Nelle linee guida della ministra Azzolina tre scenari per la riapertura

da Il Sole 24 Ore

di Eugenio Bruno

Da una parte c’è la Francia che prova a mettersi la pandemia alle spalle e riapre le scuole dal 22 giugno. Dall’altra c’è la Cina che chiude nuovamente quelle di Pechino per evitare una nuova ondata di Covid-19. In mezzo c’era e c’è l’Italia, che oggi fa la prova generale per la ripartenza – con l’esame di maturità a cui parteciperà mezzo milione di studenti – ma non ha ancora preso una decisione definitiva sul ritorno in classe dopo l’estate. E, se sulla data di avvio del nuovo anno scolastico le maggiori convergenze portano al 14 settembre, sulle regole da seguire per accogliere di nuovo in aula (e in sicurezza) tutti gli alunni siamo ancora fermi ai tre scenari immaginati dal ministero dell’Istruzione nei giorni scorsi. Che tali dovrebbero restare anche nelle linee guida a cui la ministra Lucia Azzolina sta lavorando.

Il documento è quasi pronto e dovrebbe vedere la luce all’inizio della prossima settimana. Nel tentativo di fare una sintesi tra le prescrizioni del Comitato tecnico-scientifico (Cts) del ministero della Salute, le proposte della task-force guidata dall’ex assessore emiliano Patrizio  Bianchi, le richieste degli enti locali, i timori dei presidi e i consigli di studenti e genitori, il testo prevederebbe tre ipotesi per la riapertura. La meno grave (e più auspicabile) presuppone un contagio prossimo allo zero e considera sufficiente il rispetto delle norme su assembramento e igiene per poter ripartire senza particolari problemi. Anche senza mascherina in classe ma solo negli spazi comuni oppure quando il distanziamento è impossibile come sta pensando di fare la Spagna.
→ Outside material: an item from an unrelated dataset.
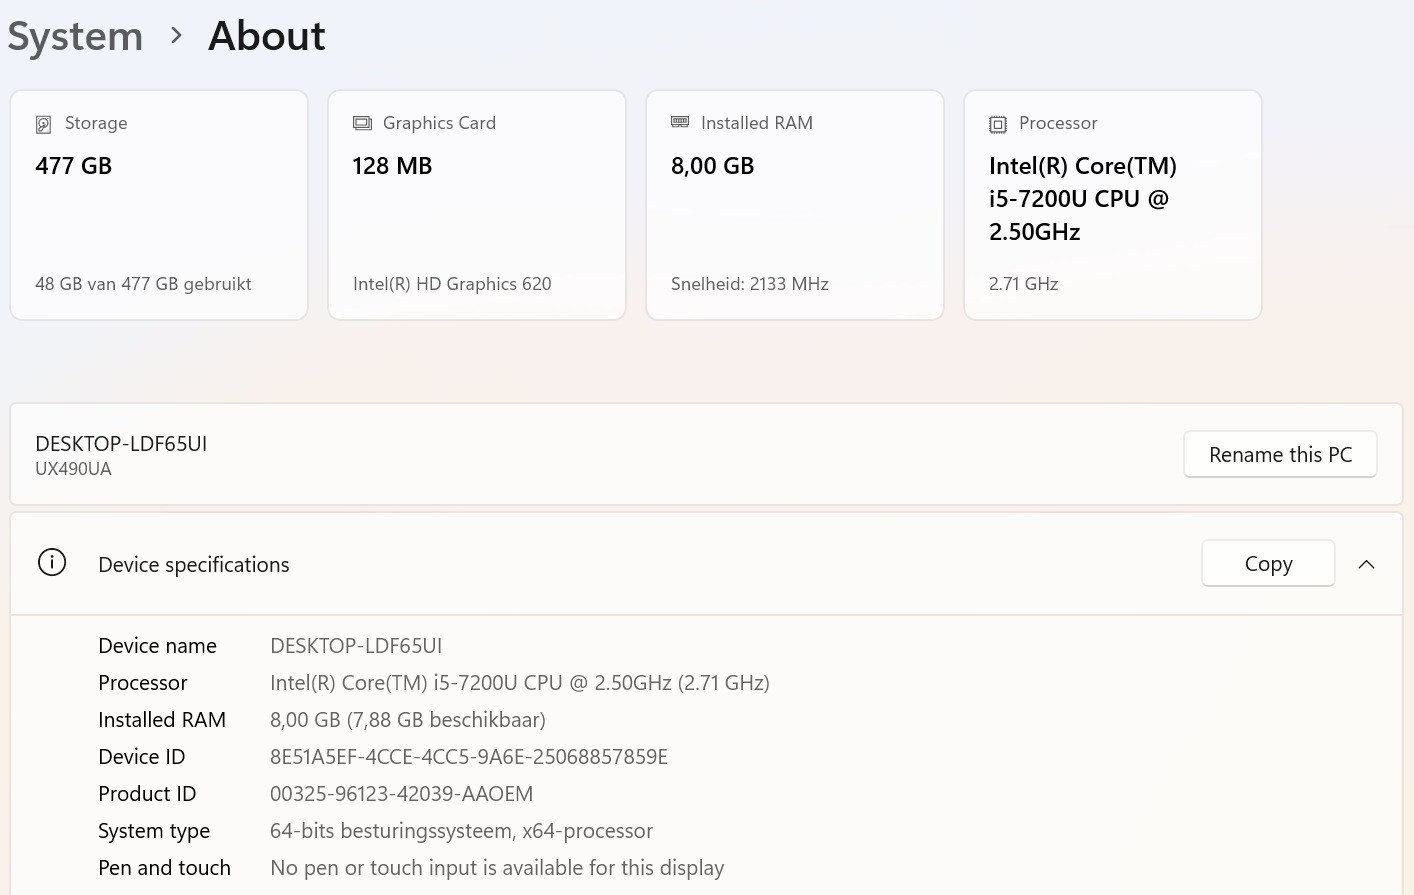Click the Device specifications header label
The width and height of the screenshot is (1414, 895).
(x=194, y=565)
Poi c’è lo scenario intermedio – simile a quello con cui il Cts ha dovuto fare i conti a fine maggio quando ha rilasciato le sue indicazioni di massima – che richiede il rispetto del metro di distanza tra un alunno e l’altro oltre all’obbligo di indossare dispositivi di protezione per docenti e studenti da 6 anni e più. In questo caso saranno le scuole, nella loro autonomia, a scegliere tra: spazi aggiuntivi (ed esterni) per la didattica , ingressi scaglionati a inizio mattinata, moduli orari inferiori ai 60 minuti (da 45-50) per consentire la segmentazione delle classi, almeno pro tempore, in gruppi più piccoli, orario ridotto per il primo periodo dell’anno da aumentare via via in base alla riorganizzazione degli spazi (a cominciare dal passaggio al banco singolo). Un’operazione che si annuncia complessa in un Paese dal patrimonio di edilizia scolastica datato e inadeguato.
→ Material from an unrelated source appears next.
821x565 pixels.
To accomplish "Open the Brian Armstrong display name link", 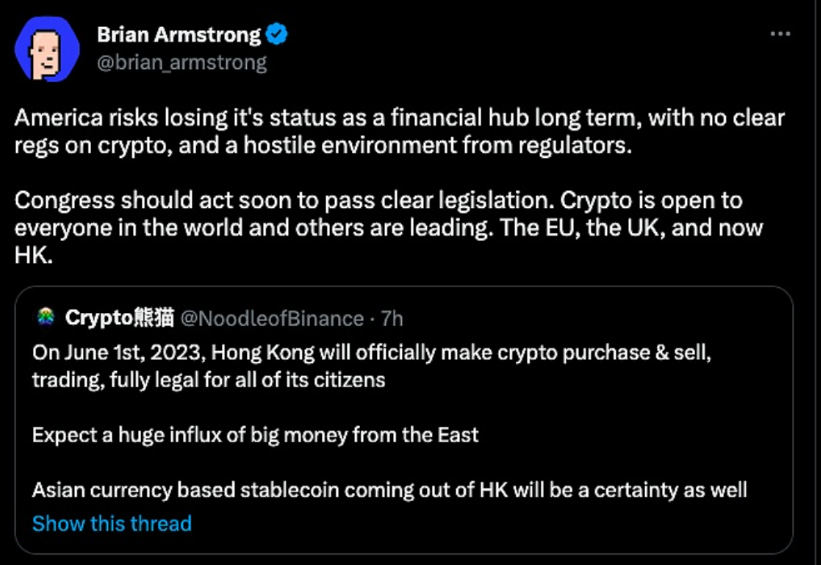I will [178, 35].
Terza e ultima prospettiva, che speriamo si riveli solo teorica, un ritorno della pandemia sugli stessi livelli di marzo e, dunque, la necessità di un nuovo lockdown. In quel caso, si ripartirebbe con la didattica a distanza in una versione riveduta e corretta (con istruzioni più chiare e vincoli più stringenti) rispetto allo spontaneismo degli ultimi tre mesi.

Più vicino allo scioglimento è invece il   rebus sulla data di inizio delle lezioni. Nonostante la contrarietà di un paio di regioni (Liguria e Campania) ci si starebbe orientando sul 14 settembre come chiesto dai governatori e accettato dai ministeri. Con la promessa di ridurre al minimo l’impatto dell’election day del 20 e 21 settembre. Non tanto cercando alternative alle scuole per i seggi elettorali, come proposto dal segretario del pd, Nicola Zingaretti (un’ipotesi che al Viminale giudicano poco fattibile, ndr), quanto limitando la chiusura a 4-5 giorni realmente indispensabili per le operazioni pre e post voto. Fermo restando che chi deve recuperare le insufficienze di quest’anno potrebbe essere chiamato a farlo, decreto Scuola alla mano, già dal 1° settembre.